The downside is that I borrowed a little from my home equity line to do it (only about 1/10th of what I ended up putting in). I need to pay that off now, but I think it's really a small amount of interest to pay to get money to grow tax free.

Kate said...

I have decided (I think) not to contribute to my 401K while I still have significant debt. I figure it's better to pay down the debt first, because I'm paying interest on it, and eventually I will have to pay taxes on the 401K, which lowers the value of the employer contribution. What do you think?

Wanda said...

Hey Madame X,

My company says they will "match 75% of the first 4% of employee contributions"... does that mean that they will match 75% of 4% of $15,000 (if I max out the 401(k)).

I think that match turns out to be only $400.. that seems a bit low (not that I am complaining about any free money). Am I missing something here?

mOOm said...

Kate - it usually makes sense to contribute money up to the employer's maximum match even if you end up withdrawing the money and paying the 10% penalty when you quit unless the employer pays very little in matching funds per dollar the employee contributes.
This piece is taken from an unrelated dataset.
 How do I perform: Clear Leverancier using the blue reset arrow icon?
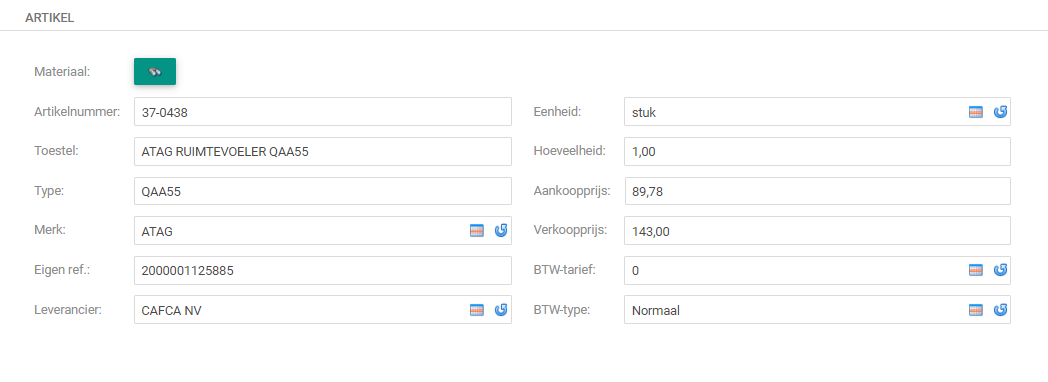[x=501, y=310]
Of course if you are likely to leave before the employer contribution vests then the equation is different.

Wanda - I think they mean that if you contribute 4% of your salary they will add 3% of your salary to the account.

Akesha said...

Kudos Madame X

I wish I had your discipline. Right now I only contribute enough to my 403(b) (same as the 401 but I work for a non-profit) to take advantage of my employers match.

I too am working on paying off debt. Which has all been consolidated and I think I should be finished with that next year.

Mase said...

FYI -- your Rule #6 link in the left box is not working at the moment (the other rules appear to be working fine).

KKarma said...

Hi Madame X,

I am an occasional reader of your blog and love it. This is my first post here. I thank you and other women bloggers (especially Boston gal) for keeping your financial books open to us.

Any way,

For me, I don’t see any financial emergency coming requiring me to tap into my current paychecks for this year.
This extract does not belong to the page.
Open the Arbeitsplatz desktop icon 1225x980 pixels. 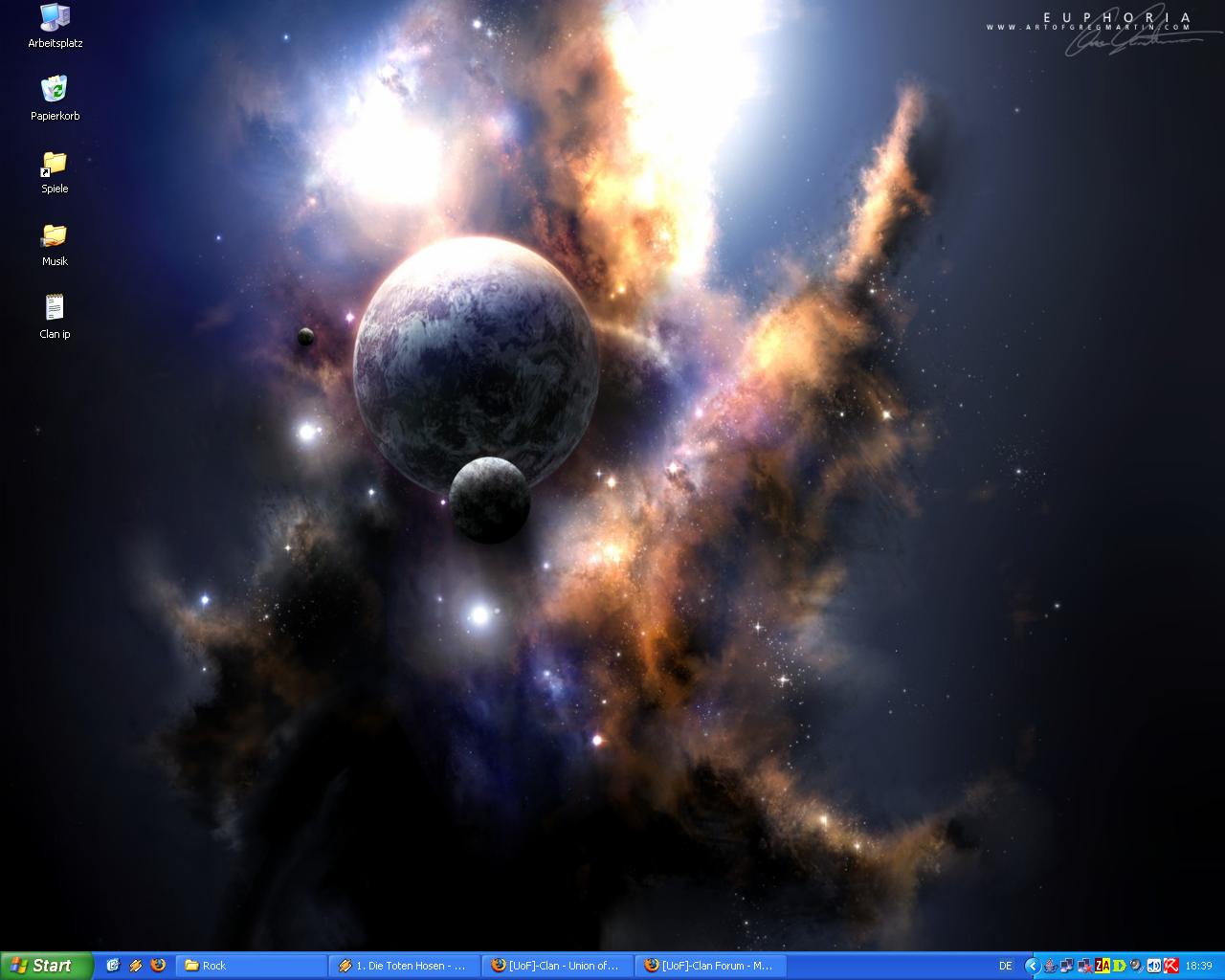tap(55, 17)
So, I have decided to maxout my 401k as well for this year. So far I have contributed $9997 (as of 10/13/06). I have 5 more pay checks to go. Last one will be on 12/22/06.

I have decided to contribute at the rate of 50% for the next three paychecks. After that, I’ll see how much I need to decrease in order to not go over $15000 limit. I am not sure how it works if I over contribute. Or would it jus not take money out of my pay check after the max is hit? In anycase, I don’t want to ‘not contribute’ as I would be missing my employer’s match of 80% of 5% I put in. Does it make sense?

My problem is I get fixed salary + all the holidays I work. I work for a company that runs 24/7 and if my working day happens to fall on a holiday, I get paid 2.5 times my normal pay. This sort of throws me off my calculation.

Though, looking at my last year’s contribution, I was very aggressive and put in $5100 in November and December (4 pay checks) combined. If it goes anything like last year, in theory, I should end up putting more money. Hence, only going put at 50% rate for the next 3 checks.

About the Roth, I sort of started at it little late. But, that’s ok. I started contributing to Roth as of this year. At the beginning of this year I opened and funded Roth IRA with $8000 (for 2005 and 2006). So, I am done with that.


Madame X said...

You don't have to worry about over-contributing-- your company will just stop deducting for the 401k once you've hit the maximum.

Thanks! Rule #6 is back now.

KKarma said...

madame X,

Thanks for the info.


Ron said...

You are right according to this article you may have only been allowed to contribute 15%:


"Before 2001, the employee's 401(k) contribution plus the employer match could not be more than 25% of a worker's income, so some employers capped their employee contributions at 15% to make sure they fell within those limits, says Rick Meigs, president of the 401khelpcenter.com."